═══ Texto da página

Tese controvertida

Retirada de hidrelétricas de leilão custou R$ 190 mi para consumidor

A interferência da Justiça, que resultou na retirada de duas usinas hidrelétricas do leilão de energia nova, realizada em dezembro passado, vai custar aos consumidores cerca de R$ 190 milhões, em valores de hoje, segundo estimativa do diretor-geral da Aneel, Jerson Kelman.

Ele disse hoje que a ausência das usinas de Dardanelos (261 MW), no Mato Grosso, e Mauá (361 MW) no Paraná, elevou o custo da energia no leilão, já que, ao invés de contratar energia hidrelétrica (mais barata), as distribuidoras tiveram que comprar a energia térmica (mais cara), que era a disponível para o suprimento do mercado.

══════

▶ **Tarefas a resolver**:
A) Reproduza o trecho da notícia sobre o leilão de energia que começa em "Ele disse hoje" e segue até "suprimento do mercado.".
B) Prossiga com a notícia sobre o leilão de energia a partir da última frase apresentada.

═══ Dados fornecidos

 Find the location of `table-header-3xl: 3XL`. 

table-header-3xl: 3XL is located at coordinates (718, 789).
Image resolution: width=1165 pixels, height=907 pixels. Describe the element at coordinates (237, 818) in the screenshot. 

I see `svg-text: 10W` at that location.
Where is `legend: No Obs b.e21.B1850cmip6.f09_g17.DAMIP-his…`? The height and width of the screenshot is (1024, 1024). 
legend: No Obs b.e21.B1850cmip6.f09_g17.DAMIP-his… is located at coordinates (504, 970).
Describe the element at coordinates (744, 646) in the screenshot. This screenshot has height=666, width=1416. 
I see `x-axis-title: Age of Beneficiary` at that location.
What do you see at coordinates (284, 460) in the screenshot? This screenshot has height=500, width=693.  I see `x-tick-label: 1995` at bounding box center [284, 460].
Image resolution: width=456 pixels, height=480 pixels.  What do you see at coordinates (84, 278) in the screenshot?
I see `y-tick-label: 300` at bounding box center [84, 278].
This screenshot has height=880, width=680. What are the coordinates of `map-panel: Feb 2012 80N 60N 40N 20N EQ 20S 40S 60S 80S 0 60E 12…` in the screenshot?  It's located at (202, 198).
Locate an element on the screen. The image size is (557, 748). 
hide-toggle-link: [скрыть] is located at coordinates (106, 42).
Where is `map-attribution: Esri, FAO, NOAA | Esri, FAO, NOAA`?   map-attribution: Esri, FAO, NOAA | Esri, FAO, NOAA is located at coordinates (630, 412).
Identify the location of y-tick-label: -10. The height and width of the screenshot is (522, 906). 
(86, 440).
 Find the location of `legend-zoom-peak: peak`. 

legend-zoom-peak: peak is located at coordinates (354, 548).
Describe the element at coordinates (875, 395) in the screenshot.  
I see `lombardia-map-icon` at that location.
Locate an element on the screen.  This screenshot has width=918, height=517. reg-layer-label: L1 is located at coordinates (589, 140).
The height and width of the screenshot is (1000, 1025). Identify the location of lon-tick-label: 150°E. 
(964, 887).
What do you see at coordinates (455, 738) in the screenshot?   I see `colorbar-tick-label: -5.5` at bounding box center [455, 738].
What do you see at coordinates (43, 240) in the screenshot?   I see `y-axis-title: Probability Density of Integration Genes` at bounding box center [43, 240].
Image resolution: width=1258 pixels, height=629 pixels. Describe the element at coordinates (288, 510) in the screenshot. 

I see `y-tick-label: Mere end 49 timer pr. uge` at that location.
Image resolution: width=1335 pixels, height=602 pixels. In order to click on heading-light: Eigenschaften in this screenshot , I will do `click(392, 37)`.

══════

▶ **Tarefas resolvidas**:
A)
Ele disse hoje que a ausência das usinas de Dardanelos (261 MW), no Mato Grosso, e Mauá (361 MW) no Paraná, elevou o custo da energia no leilão, já que, ao invés de contratar energia hidrelétrica (mais barata), as distribuidoras tiveram que comprar a energia térmica (mais cara), que era a disponível para o suprimento do mercado.

B)
Segundo cálculos feitos pelo diretor-geral da Aneel, a substituição da energia que poderia ser fornecida pela usina de Dardanelos por energia térmica teria custado R$ 82 milhões aos consumidores, e de Mauá, R$ 108 milhões, considerando o preço médio da energia hídrica e térmica vendidas no leilão.

Ele destacou que, sob o ponto de vista puramente ambiental, não faria sentido trocar a energia hidrelétrica pela energia a óleo.

‘É preciso escolher entre o menor mal’, disse Kelman, ao comentar que a escolha entre a construção das usinas hidrelétricas e térmicas deve ser feito avaliando os impactos locais do empreendimento, mas também sob o efeito econômico.

Apesar da crítica às dificuldades ambientais na liberação de empreendimentos hidrelétricos, o diretor-geral da Aneel destacou que o sistema elétrico não deve ser baseado somente em energia hídrica.

Isso porque, segundo ele, o custo de manter empreendimentos térmicos como margem de segurança no sistema, para que sejam utilizados apenas em caso de necessidade, pode ser inferior ao de uma hidrelétrica.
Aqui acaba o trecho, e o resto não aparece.